Though He Done Her Wrong did not become a major hit when it was published, it is now considered a significant early work in long-form comics. Gross wrote it partially as a response to the wordless woodcut novels of the time, (such as those of Lynd Ward or Frans Masereel) lampooning the high-artistic style and intentionally ambiguous messages of these wordless novels and presenting a traditional narrative in a similar format. Despite this, He Done Her Wrong still contains hints of the tense drama present in Ward's novels.

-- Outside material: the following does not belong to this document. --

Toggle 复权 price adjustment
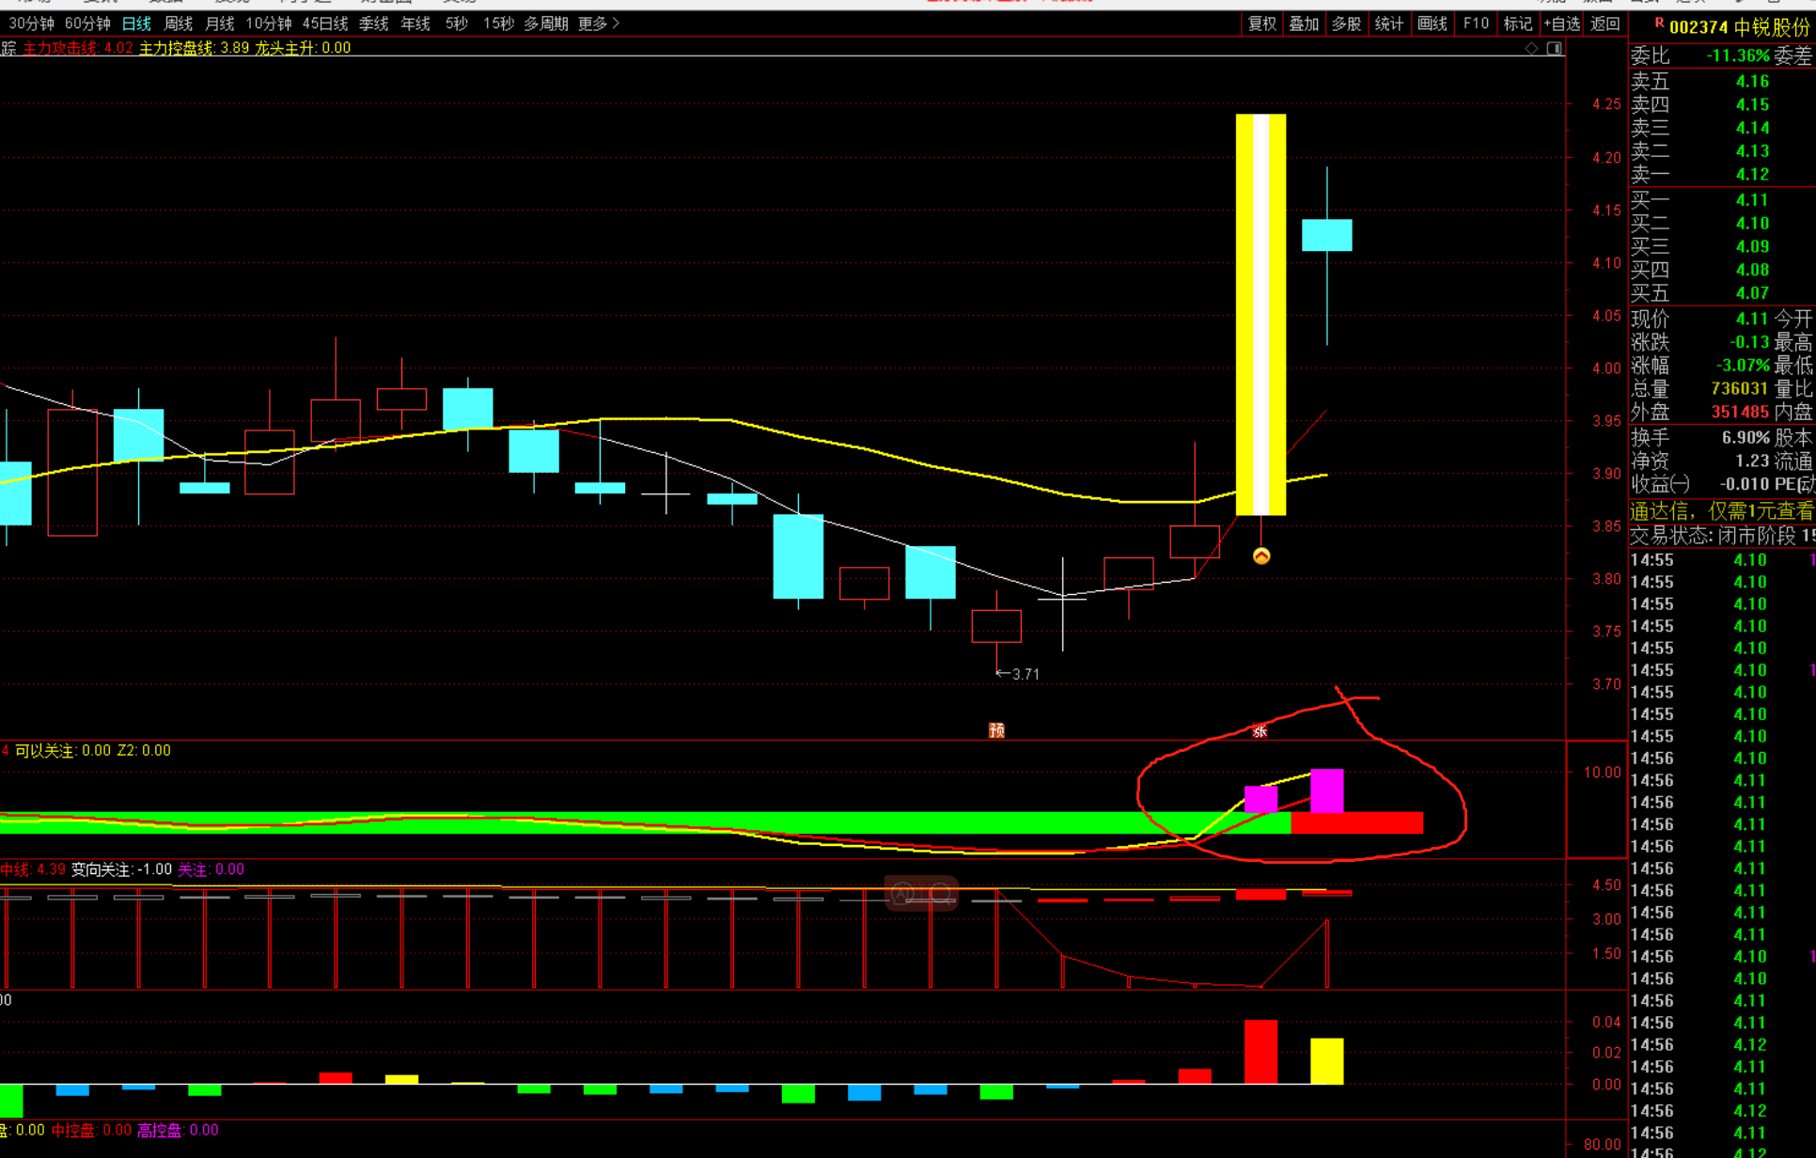This screenshot has width=1816, height=1158. tap(1261, 23)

Gross's wordless novel notably influenced later comics works in important ways. His simplistic art style in He Done Her Wrong, while perhaps not as striking as the contemporary woodcut works that influenced it, nonetheless succeeds in producing recognizable characters without identifying them by name. Additionally, despite its length (nearly 300 pages), the action unfolds at a satisfying rate. Later comics works, especially graphic novels, often rely heavily on specific orientation of panels to achieve a desired effect or style of reading, a technique which is visible in the fluid and progressive layout of He Done Her Wrong. Gross also displays an impressive understanding of narrative progress, with each illustration following the last in a concise but comprehensible manner, avoiding long stretches of narrative time between panels, which could risk losing the reader's attention or understanding. Notably, Osamu Tezuka who is considered to be Japan's "God of Comics", was highly influenced by He Done Her Wrong when developing his own cinematic style of comics storytelling, especially in the frequent use of silent panels.

He Done Her Wrong can be viewed along with Gross's other works as a valuable contribution to Jewish popular literature. Though lacking the Yiddish-inflected dialogue that made Gross famous in his comic strips, his self-described "Great American Novel" still draws heavily from Gross's particular brand of comedy, strongly rooted in the Yiddish tradition.